**What the task asks**
Return the following from the records below: each line, word for word, starting with the line that contains "The height and" and going on through the line that contains "Open the 10", with nothing outside that range.

**Data for the task**
____
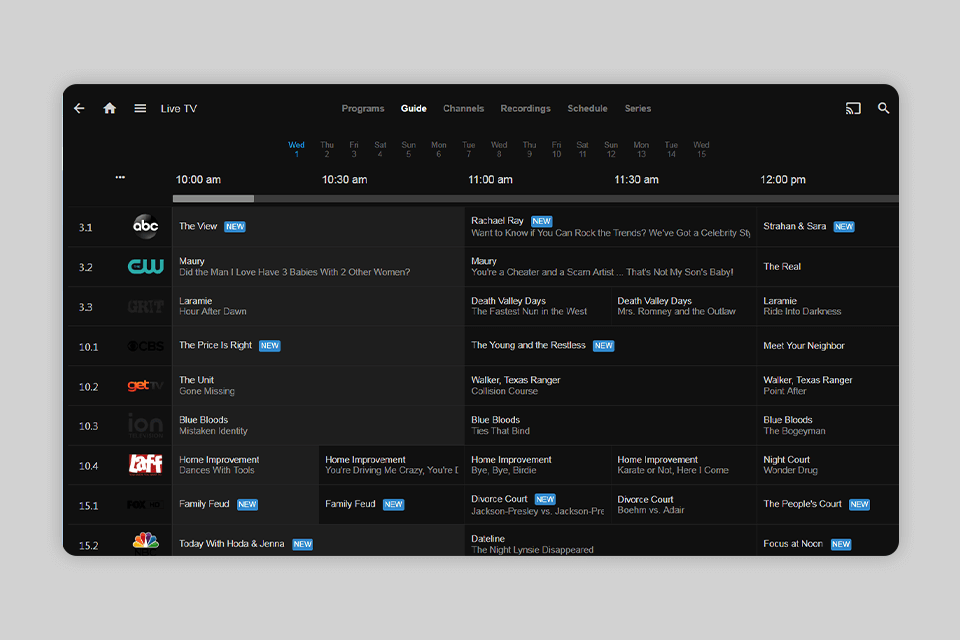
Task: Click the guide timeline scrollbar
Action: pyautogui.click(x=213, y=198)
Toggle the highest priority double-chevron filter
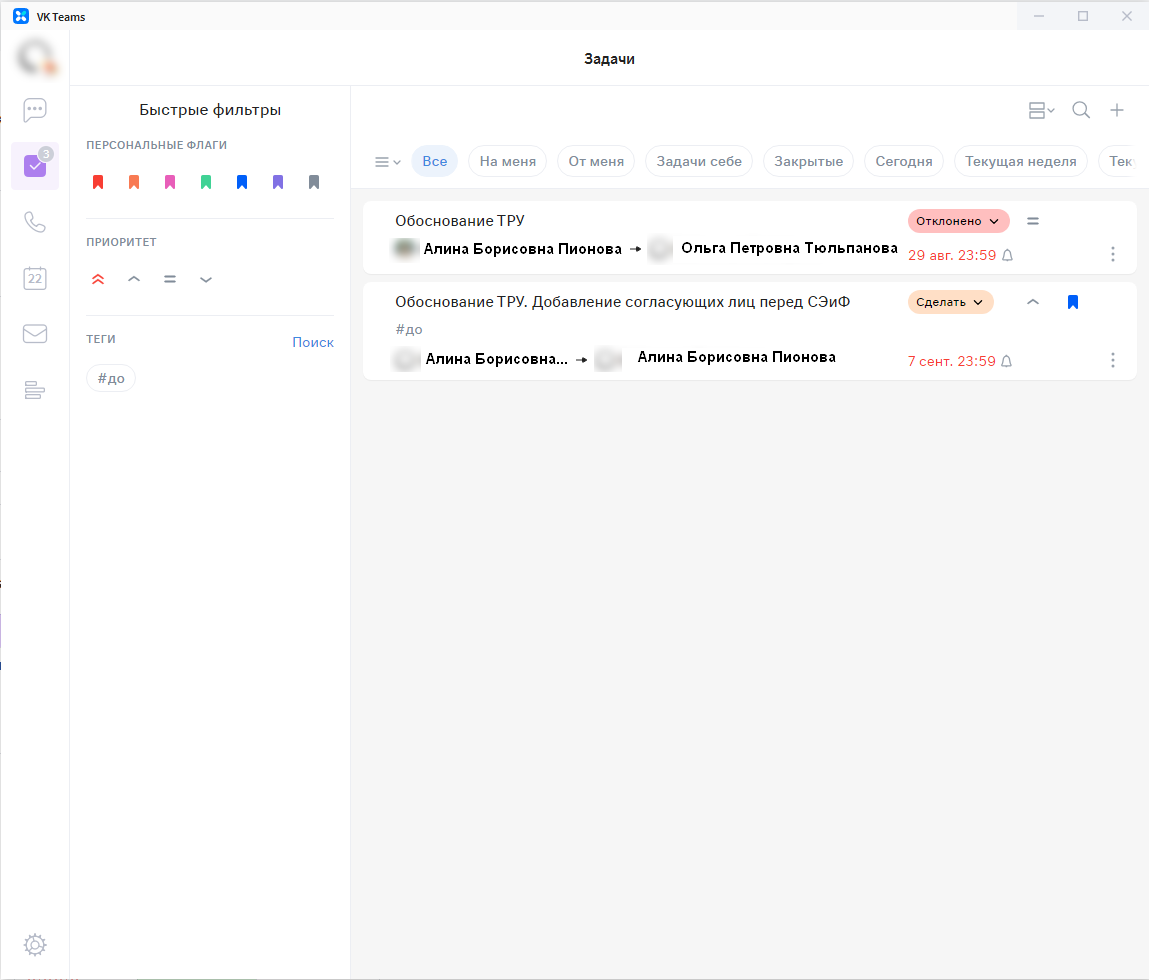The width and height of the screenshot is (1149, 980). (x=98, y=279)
____
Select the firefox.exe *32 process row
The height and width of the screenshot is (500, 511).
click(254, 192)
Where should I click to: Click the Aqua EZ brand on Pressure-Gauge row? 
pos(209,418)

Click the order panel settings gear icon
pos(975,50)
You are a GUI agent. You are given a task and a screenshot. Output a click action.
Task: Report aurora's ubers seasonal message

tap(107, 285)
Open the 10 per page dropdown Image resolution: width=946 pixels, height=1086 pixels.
____
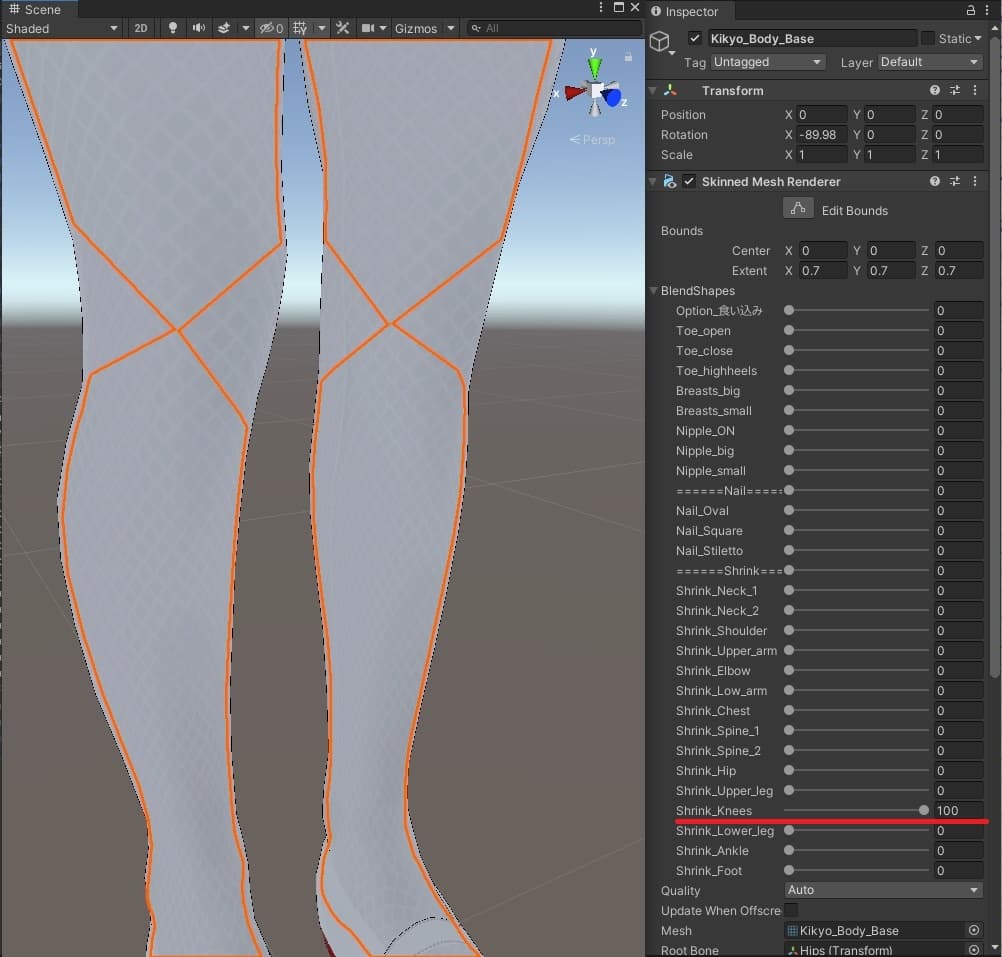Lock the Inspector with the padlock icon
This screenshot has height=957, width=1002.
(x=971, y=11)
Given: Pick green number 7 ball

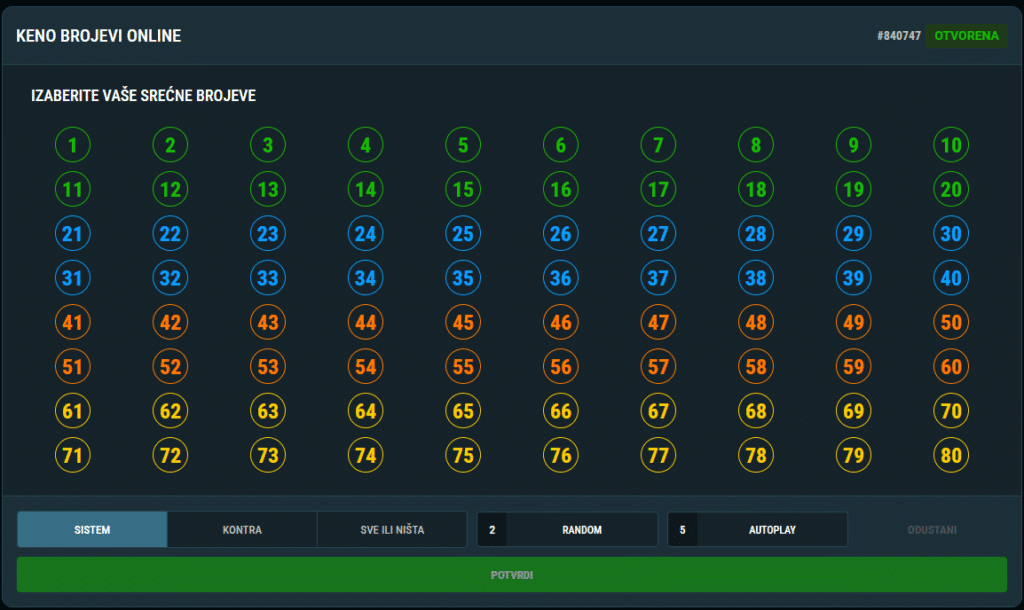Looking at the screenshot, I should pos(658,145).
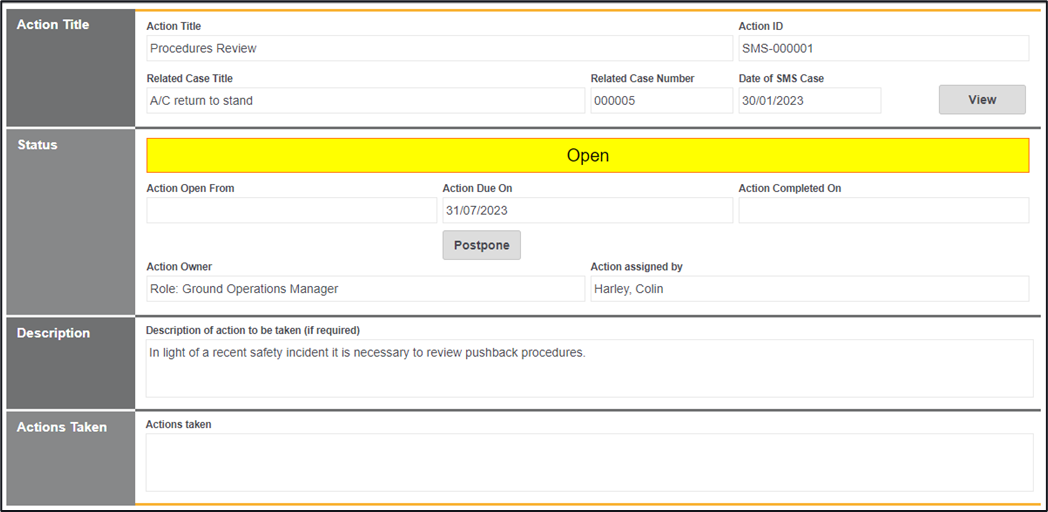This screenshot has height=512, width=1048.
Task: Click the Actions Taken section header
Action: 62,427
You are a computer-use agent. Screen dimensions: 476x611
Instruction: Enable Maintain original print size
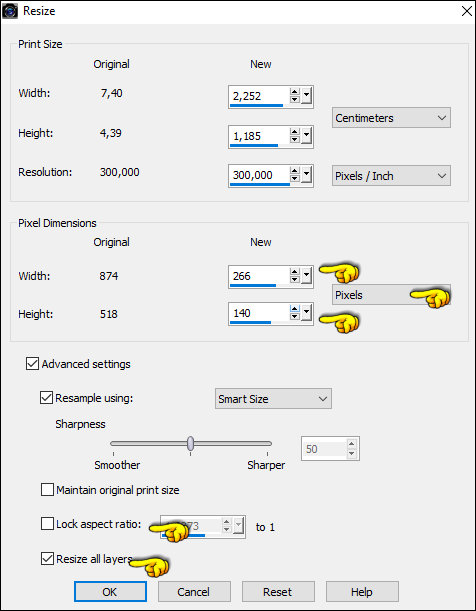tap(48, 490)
____
**Task response**
The height and width of the screenshot is (500, 511).
click(254, 192)
Where should I click to: Click the Aqua EZ brand on Pressure-Gauge row? 
pos(209,418)

Click the order panel settings gear icon
pos(975,50)
You are a GUI agent. You are given a task and a screenshot. Output a click action.
Task: Report aurora's ubers seasonal message

tap(107, 285)
Open the 10 per page dropdown Image resolution: width=946 pixels, height=1086 pixels.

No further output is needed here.